*WHAT IS BEING ASKED*
Write the records out once more, exactly as they are given.

*EXERCISE INPUT*

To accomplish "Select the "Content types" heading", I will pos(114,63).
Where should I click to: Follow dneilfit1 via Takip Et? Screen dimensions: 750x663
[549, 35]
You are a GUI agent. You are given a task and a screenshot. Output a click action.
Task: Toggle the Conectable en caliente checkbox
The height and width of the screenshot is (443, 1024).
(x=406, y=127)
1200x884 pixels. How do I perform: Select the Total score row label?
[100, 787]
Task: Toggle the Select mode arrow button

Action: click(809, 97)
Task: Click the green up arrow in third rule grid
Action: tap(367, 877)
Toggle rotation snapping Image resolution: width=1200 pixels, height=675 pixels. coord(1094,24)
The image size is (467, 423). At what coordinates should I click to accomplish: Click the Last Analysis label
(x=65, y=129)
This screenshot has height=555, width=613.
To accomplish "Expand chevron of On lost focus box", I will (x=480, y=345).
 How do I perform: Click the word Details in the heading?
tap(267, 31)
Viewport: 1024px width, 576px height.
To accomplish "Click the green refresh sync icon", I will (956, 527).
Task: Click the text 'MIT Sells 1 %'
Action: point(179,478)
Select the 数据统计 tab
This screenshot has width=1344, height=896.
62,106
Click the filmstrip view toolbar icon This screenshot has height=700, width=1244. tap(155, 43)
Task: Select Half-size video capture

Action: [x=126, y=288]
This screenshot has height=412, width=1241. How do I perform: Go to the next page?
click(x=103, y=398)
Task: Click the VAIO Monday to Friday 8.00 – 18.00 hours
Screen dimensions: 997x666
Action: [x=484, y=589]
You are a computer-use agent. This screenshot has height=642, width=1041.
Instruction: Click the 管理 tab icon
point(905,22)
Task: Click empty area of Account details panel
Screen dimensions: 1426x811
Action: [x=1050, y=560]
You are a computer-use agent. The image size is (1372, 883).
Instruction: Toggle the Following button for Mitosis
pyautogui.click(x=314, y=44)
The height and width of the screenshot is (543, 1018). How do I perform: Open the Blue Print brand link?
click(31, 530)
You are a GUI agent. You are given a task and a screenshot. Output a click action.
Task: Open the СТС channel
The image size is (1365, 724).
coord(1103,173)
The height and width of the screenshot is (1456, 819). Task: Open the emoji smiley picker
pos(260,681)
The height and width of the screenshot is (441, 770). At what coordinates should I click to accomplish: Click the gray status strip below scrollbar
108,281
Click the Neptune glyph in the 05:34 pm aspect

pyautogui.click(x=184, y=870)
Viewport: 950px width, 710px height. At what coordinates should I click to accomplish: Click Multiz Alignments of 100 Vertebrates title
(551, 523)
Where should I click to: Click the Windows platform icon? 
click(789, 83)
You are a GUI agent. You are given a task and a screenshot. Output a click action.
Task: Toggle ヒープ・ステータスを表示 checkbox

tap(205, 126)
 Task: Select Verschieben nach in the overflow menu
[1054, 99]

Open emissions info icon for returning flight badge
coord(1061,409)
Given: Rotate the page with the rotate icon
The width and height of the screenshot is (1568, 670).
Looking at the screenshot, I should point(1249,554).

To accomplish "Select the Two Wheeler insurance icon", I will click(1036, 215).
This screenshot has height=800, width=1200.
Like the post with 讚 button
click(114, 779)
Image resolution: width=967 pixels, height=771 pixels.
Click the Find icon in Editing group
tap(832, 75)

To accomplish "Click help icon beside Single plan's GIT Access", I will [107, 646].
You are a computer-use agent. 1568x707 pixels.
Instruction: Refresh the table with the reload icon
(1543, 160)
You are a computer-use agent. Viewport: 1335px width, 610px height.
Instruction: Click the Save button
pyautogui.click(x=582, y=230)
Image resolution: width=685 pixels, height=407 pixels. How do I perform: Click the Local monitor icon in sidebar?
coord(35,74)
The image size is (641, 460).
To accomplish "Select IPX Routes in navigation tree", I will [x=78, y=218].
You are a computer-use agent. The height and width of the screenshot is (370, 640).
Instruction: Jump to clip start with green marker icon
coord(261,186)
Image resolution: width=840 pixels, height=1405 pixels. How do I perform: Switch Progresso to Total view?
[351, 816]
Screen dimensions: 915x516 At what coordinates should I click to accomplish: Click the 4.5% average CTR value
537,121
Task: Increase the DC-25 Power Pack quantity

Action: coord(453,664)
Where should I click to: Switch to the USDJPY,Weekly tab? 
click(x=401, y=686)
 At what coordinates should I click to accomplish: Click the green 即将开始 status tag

*WORKED SOLUTION*
To accomplish "Select the "Content types" heading", I will pos(114,63).
Where should I click to: Follow dneilfit1 via Takip Et? Screen dimensions: 750x663
[549, 35]
You are a GUI agent. You are given a task and a screenshot. Output a click action.
Task: Toggle the Conectable en caliente checkbox
The height and width of the screenshot is (443, 1024).
(x=406, y=127)
1200x884 pixels. How do I perform: Select the Total score row label?
[100, 787]
Task: Toggle the Select mode arrow button

Action: click(809, 97)
Task: Click the green up arrow in third rule grid
Action: tap(367, 877)
Toggle rotation snapping Image resolution: width=1200 pixels, height=675 pixels. coord(1094,24)
The image size is (467, 423). At what coordinates should I click to accomplish: Click the Last Analysis label
(x=65, y=129)
This screenshot has height=555, width=613.
To accomplish "Expand chevron of On lost focus box", I will (x=480, y=345).
 How do I perform: Click the word Details in the heading?
tap(267, 31)
Viewport: 1024px width, 576px height.
To accomplish "Click the green refresh sync icon", I will (956, 527).
Task: Click the text 'MIT Sells 1 %'
Action: point(179,478)
Select the 数据统计 tab
This screenshot has width=1344, height=896.
62,106
Click the filmstrip view toolbar icon This screenshot has height=700, width=1244. tap(155, 43)
Task: Select Half-size video capture

Action: [x=126, y=288]
This screenshot has height=412, width=1241. How do I perform: Go to the next page?
click(x=103, y=398)
Task: Click the VAIO Monday to Friday 8.00 – 18.00 hours
Screen dimensions: 997x666
Action: [x=484, y=589]
You are a computer-use agent. This screenshot has height=642, width=1041.
Instruction: Click the 管理 tab icon
point(905,22)
Task: Click empty area of Account details panel
Screen dimensions: 1426x811
Action: [x=1050, y=560]
You are a computer-use agent. The image size is (1372, 883).
Instruction: Toggle the Following button for Mitosis
pyautogui.click(x=314, y=44)
The height and width of the screenshot is (543, 1018). How do I perform: Open the Blue Print brand link?
click(31, 530)
You are a GUI agent. You are given a task and a screenshot. Output a click action.
Task: Open the СТС channel
The image size is (1365, 724).
coord(1103,173)
The height and width of the screenshot is (1456, 819). Task: Open the emoji smiley picker
pos(260,681)
The height and width of the screenshot is (441, 770). At what coordinates should I click to accomplish: Click the gray status strip below scrollbar
108,281
Click the Neptune glyph in the 05:34 pm aspect

pyautogui.click(x=184, y=870)
Viewport: 950px width, 710px height. At what coordinates should I click to accomplish: Click Multiz Alignments of 100 Vertebrates title
(551, 523)
Where should I click to: Click the Windows platform icon? 
click(789, 83)
You are a GUI agent. You are given a task and a screenshot. Output a click action.
Task: Toggle ヒープ・ステータスを表示 checkbox

tap(205, 126)
 Task: Select Verschieben nach in the overflow menu
[1054, 99]

Open emissions info icon for returning flight badge
coord(1061,409)
Given: Rotate the page with the rotate icon
The width and height of the screenshot is (1568, 670).
Looking at the screenshot, I should point(1249,554).

To accomplish "Select the Two Wheeler insurance icon", I will click(1036, 215).
This screenshot has height=800, width=1200.
Like the post with 讚 button
click(114, 779)
Image resolution: width=967 pixels, height=771 pixels.
Click the Find icon in Editing group
tap(832, 75)

To accomplish "Click help icon beside Single plan's GIT Access", I will [107, 646].
You are a computer-use agent. 1568x707 pixels.
Instruction: Refresh the table with the reload icon
(1543, 160)
You are a computer-use agent. Viewport: 1335px width, 610px height.
Instruction: Click the Save button
pyautogui.click(x=582, y=230)
Image resolution: width=685 pixels, height=407 pixels. How do I perform: Click the Local monitor icon in sidebar?
coord(35,74)
The image size is (641, 460).
To accomplish "Select IPX Routes in navigation tree", I will [x=78, y=218].
You are a computer-use agent. The height and width of the screenshot is (370, 640).
Instruction: Jump to clip start with green marker icon
coord(261,186)
Image resolution: width=840 pixels, height=1405 pixels. How do I perform: Switch Progresso to Total view?
[351, 816]
Screen dimensions: 915x516 At what coordinates should I click to accomplish: Click the 4.5% average CTR value
537,121
Task: Increase the DC-25 Power Pack quantity

Action: coord(453,664)
Where should I click to: Switch to the USDJPY,Weekly tab? 
click(x=401, y=686)
 At what coordinates should I click to accomplish: Click the green 即将开始 status tag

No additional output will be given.